Из воспоминаний главного маршала авиации …

Мне хотелось бы сказать о некоторых личных впечатлениях о Сталине и стиле его работы. От Сталина надо было ждать звонка в любое время суток. Звонил, как правило, он сам или его помощник Н. Поскребышев. Этот поистине удивительный человек был всецело предан Сталину и всегда находился с ним, ехал ли Сталин отдыхать или работал. Поскребышев был единственным, кто знал всю подноготную любого вопроса. Сталин привык к нему и, не стесняясь, высказывал при нем свои мысли по любому вопросу и любому человеку, зная, что дальше Поскребышева ничего не пойдет. И действительно, Александр Николаевич был очень простым и общительным человеком, но в то же время в делах был нем как рыба. Спустя годы много положил Хрущев изворотливости и всяких приемов, дабы выведать у Поскребышева все о Сталине. Как говорят, и кнутом, и пряником... Но ответ всегда был один: «Вы были членом Политбюро, а я был лишь членом ЦК. Откуда мне знать больше вас? Я в заседаниях Политбюро участия не принимал, а, как вы знаете, все вопросы решались там». Вот и все. Так и умер Александр Николаевич, унеся с собой в могилу то, что знал об истинном лице Сталина, о котором он мог бы, конечно, рассказать очень много...

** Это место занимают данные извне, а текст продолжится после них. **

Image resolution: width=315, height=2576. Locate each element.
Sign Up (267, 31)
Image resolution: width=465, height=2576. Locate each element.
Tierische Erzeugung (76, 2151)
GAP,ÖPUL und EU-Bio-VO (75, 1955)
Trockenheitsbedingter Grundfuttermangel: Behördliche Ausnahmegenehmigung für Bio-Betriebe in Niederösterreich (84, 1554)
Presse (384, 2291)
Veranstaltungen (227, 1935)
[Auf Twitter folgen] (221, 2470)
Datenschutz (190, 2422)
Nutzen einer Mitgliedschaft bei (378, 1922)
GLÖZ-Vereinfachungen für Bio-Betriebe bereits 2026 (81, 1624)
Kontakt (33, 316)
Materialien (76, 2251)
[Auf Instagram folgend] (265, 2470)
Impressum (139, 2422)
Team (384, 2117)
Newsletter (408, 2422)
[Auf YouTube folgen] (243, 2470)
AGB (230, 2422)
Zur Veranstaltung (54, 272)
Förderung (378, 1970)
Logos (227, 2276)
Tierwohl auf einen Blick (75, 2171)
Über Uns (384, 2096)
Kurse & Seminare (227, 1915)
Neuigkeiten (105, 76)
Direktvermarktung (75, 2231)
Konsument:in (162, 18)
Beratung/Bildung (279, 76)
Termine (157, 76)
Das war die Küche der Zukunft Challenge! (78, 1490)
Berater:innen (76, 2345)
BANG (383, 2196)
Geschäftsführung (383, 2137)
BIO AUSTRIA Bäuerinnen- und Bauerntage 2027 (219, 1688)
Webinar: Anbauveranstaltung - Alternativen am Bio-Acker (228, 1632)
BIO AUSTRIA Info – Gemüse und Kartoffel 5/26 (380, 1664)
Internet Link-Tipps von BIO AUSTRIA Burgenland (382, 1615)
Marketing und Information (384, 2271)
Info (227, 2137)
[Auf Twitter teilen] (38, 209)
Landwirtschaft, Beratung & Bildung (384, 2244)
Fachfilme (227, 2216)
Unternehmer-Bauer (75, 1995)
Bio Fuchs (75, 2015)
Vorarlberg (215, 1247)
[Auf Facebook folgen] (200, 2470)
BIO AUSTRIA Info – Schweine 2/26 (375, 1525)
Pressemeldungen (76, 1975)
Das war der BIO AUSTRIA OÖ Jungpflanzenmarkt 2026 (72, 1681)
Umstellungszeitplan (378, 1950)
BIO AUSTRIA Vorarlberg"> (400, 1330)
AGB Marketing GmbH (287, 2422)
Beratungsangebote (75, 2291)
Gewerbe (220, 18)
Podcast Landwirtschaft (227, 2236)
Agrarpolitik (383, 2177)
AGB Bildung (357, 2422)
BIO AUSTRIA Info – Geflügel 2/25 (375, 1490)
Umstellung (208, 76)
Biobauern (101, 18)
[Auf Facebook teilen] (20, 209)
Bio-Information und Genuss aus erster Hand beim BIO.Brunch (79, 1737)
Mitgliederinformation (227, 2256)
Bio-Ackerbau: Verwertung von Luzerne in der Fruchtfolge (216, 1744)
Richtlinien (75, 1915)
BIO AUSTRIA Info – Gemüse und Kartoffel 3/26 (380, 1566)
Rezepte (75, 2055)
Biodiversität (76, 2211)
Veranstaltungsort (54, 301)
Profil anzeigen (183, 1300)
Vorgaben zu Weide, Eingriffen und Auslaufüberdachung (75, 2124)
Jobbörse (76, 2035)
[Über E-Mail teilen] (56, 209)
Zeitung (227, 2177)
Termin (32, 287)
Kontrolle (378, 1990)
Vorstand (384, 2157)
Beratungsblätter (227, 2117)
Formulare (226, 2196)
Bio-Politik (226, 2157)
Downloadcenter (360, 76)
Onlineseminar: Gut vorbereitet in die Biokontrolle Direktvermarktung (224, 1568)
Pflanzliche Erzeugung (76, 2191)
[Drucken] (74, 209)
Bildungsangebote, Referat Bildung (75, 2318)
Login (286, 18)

Если Сталин звонил сам, то обычно он здоровался, справлялся о делах и, если нужно было, чтобы вы лично к нему явились, никогда не говорил: «Вы мне нужны, приезжайте», - или что-нибудь в этом роде. Он всегда спрашивал: «Можете вы ко мне приехать?» - и, получив утвердительный ответ, говорил: «Пожалуйста, приезжайте». Но я, например, никогда не знал, зачем и по какому вопросу еду. Если звонил Поскребышев и у него спрашивали, зачем вызывают, всегда был один и тот же ответ: «Не знаю». Единственно, что помогало ориентироваться, - это спросить у Александра Николаевича: «Кто еще есть у Сталина?» Тут вы всегда получали точный ответ, но это мало помогало. У Сталина можно было столкнуться с любым вопросом, конечно, входящим в крут ваших обязанностей и вашей компетенции, и вы обязаны были дать исчерпывающий ответ. Если вы оказались не готовы к ответу, вам давали время уточнить необходимые цифры, факты, даты, детали по телефону прямо из приемной. Если же оказывалось, что вы затрудняетесь ответить по основным вопросам вашей деятельности, касающимся боевой работы подчиненных вам частей и соединений, материальной части, командного состава и так далее, которые вы обязаны знать по занимаемой должности, вам прямо говорили, что вы не занимаетесь своим делом, не знаете его и, если так пойдет дальше, делать вам на этом посту нечего. Так, незнание обстановки, возможностей своих войск и противника показал Маршал Советского Союза Г. И. Кулик, разжалованный в 1942 году до звания генерал-майора.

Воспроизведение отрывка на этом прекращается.